Your instructions >> In the records, from the line that contains "Given: Zoom in on the map" through the line that contains "[x=628, y=611]", change "search input field" to "search box" and leave everything else as it is. Give back only those lines, without the pictures.

Records for this exercise >>
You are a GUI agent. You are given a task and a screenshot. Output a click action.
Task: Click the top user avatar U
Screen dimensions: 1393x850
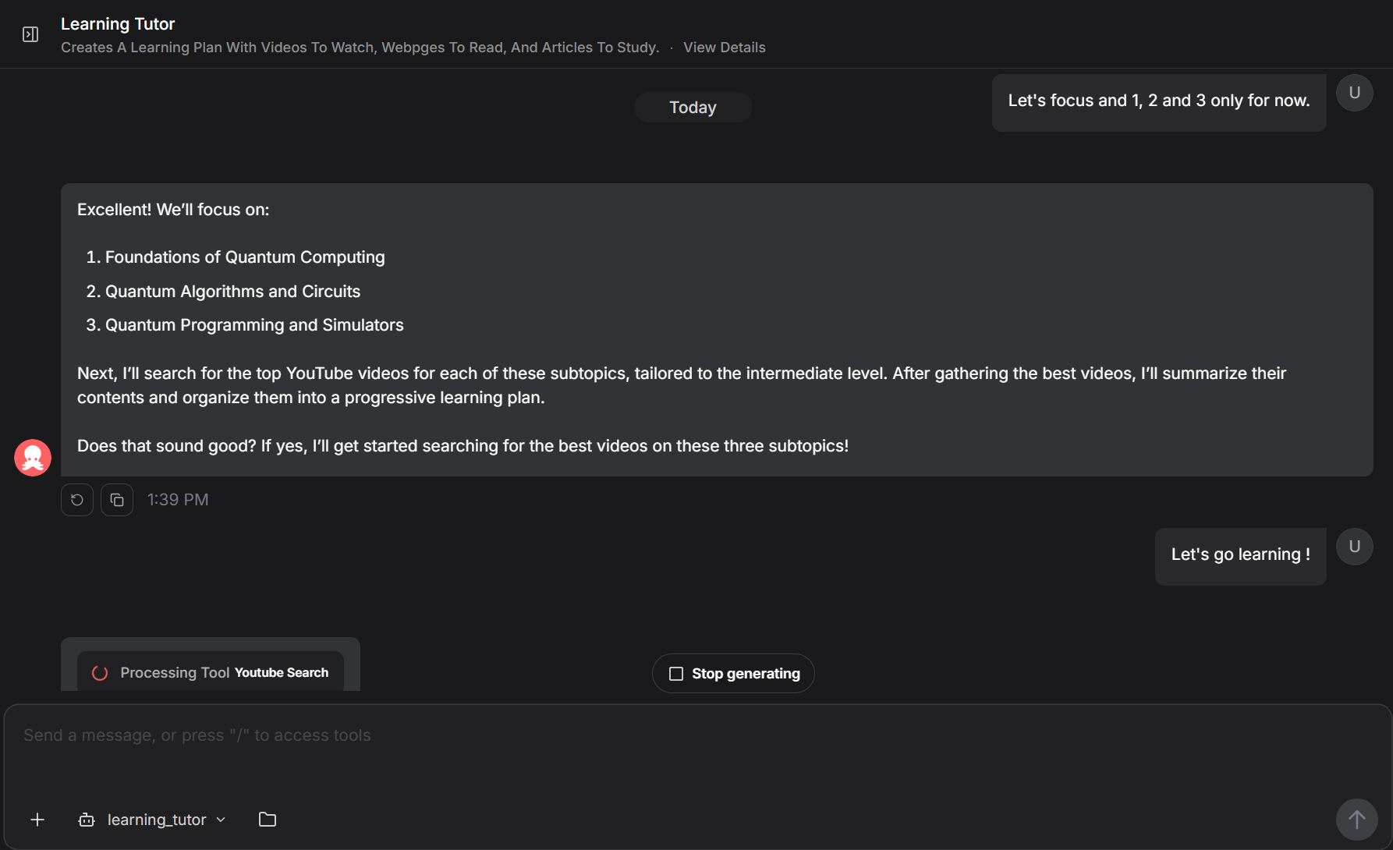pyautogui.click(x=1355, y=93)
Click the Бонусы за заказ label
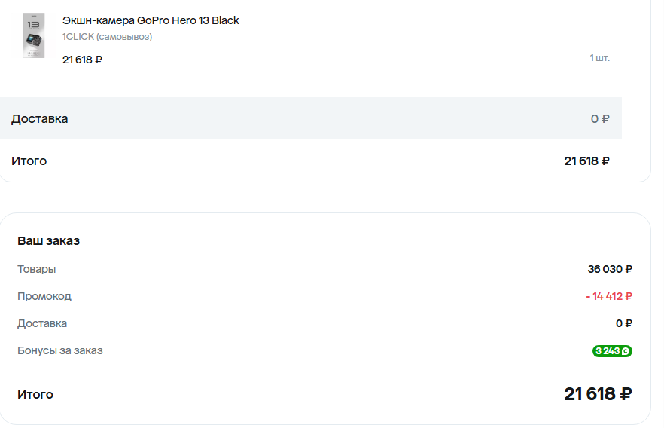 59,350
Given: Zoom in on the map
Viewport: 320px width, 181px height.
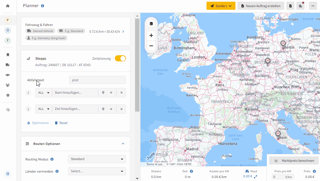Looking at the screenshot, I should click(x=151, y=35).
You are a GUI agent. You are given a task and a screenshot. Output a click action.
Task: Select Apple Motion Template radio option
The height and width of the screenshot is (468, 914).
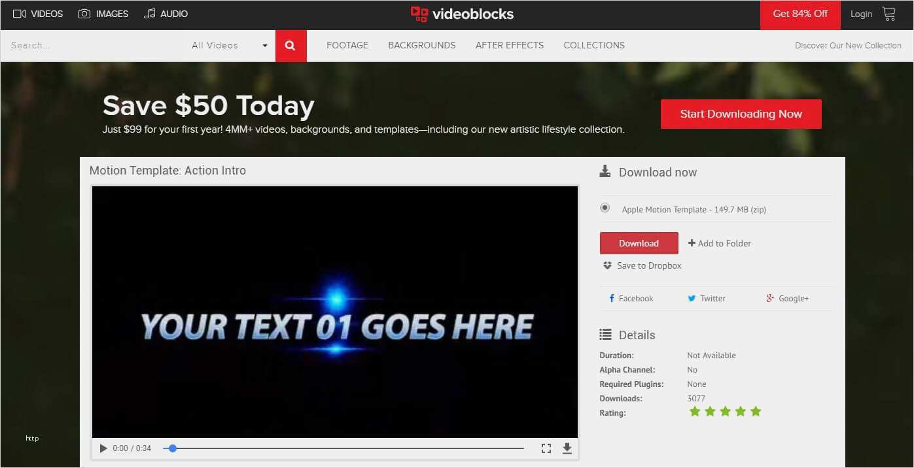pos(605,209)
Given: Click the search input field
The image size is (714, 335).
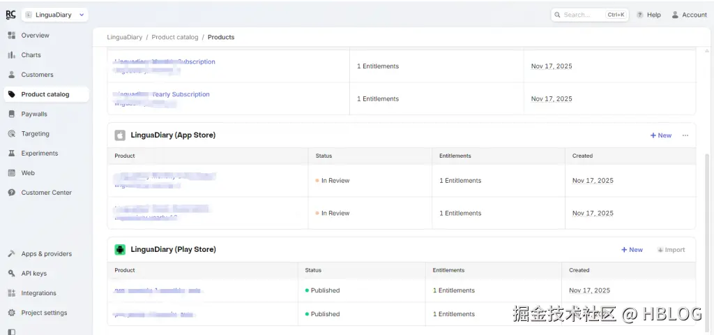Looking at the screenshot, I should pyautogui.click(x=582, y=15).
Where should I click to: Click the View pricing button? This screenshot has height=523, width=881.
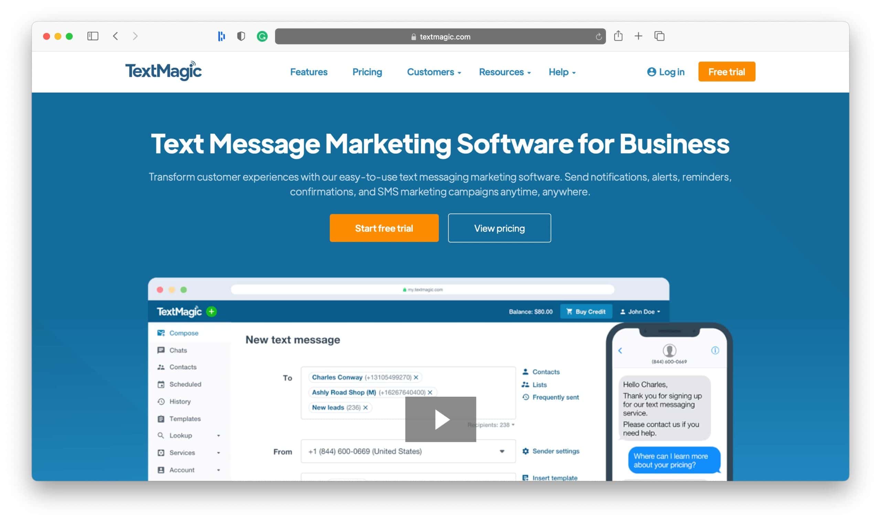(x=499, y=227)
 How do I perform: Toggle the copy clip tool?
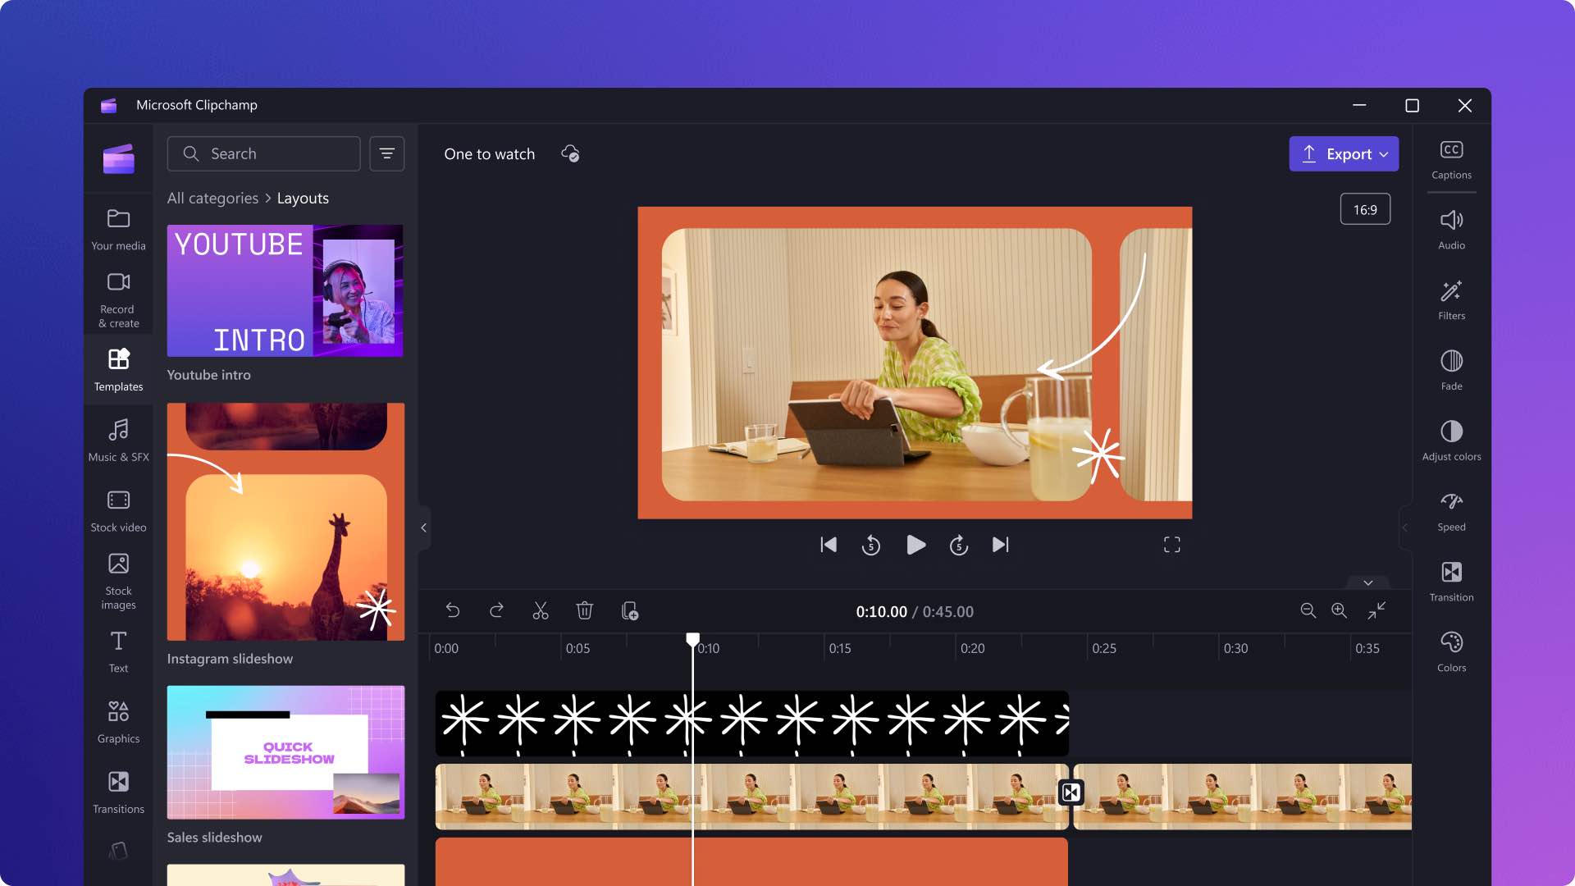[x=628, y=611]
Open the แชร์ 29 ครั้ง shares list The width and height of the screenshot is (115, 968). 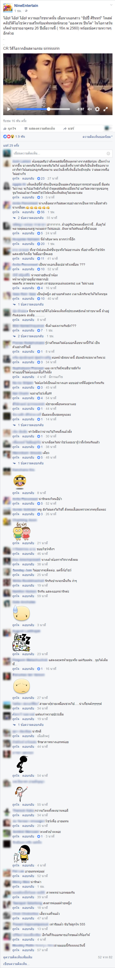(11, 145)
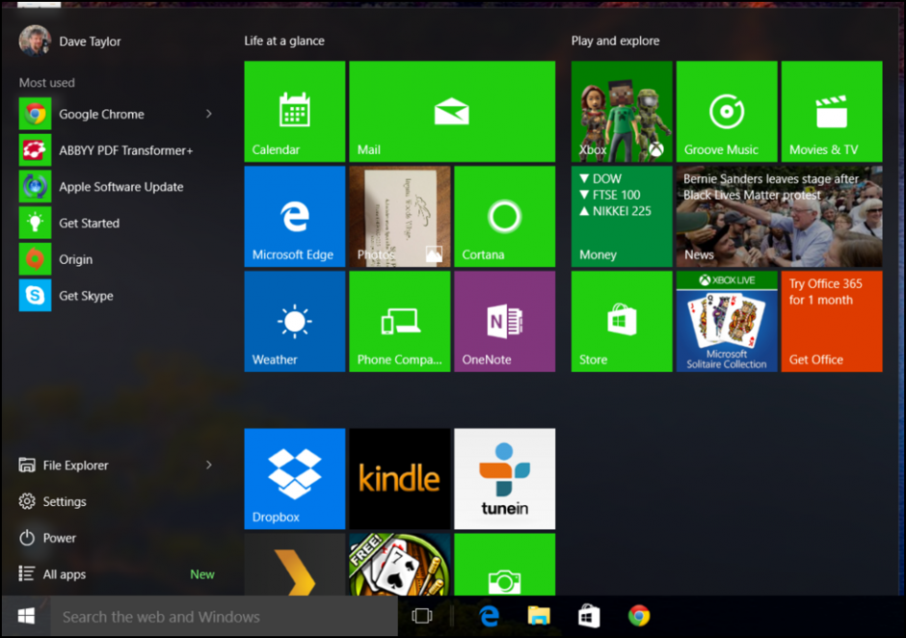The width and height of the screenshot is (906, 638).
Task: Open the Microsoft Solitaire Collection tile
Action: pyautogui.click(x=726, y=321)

Solution for this problem >>
Given: Zoom in on the map
Viewport: 320px width, 181px height.
Looking at the screenshot, I should click(x=151, y=35).
You are a GUI agent. You are given a task and a screenshot. Output a click action.
Task: Select Apple Motion Template radio option
The height and width of the screenshot is (468, 914).
pos(605,209)
Given: Click the search box
The image size is (714, 335).
Looking at the screenshot, I should pyautogui.click(x=582, y=15).
Where should I click to: Click the View pricing button? This screenshot has height=523, width=881.
(x=499, y=227)
 How do I perform: Toggle the copy clip tool?
[x=628, y=611]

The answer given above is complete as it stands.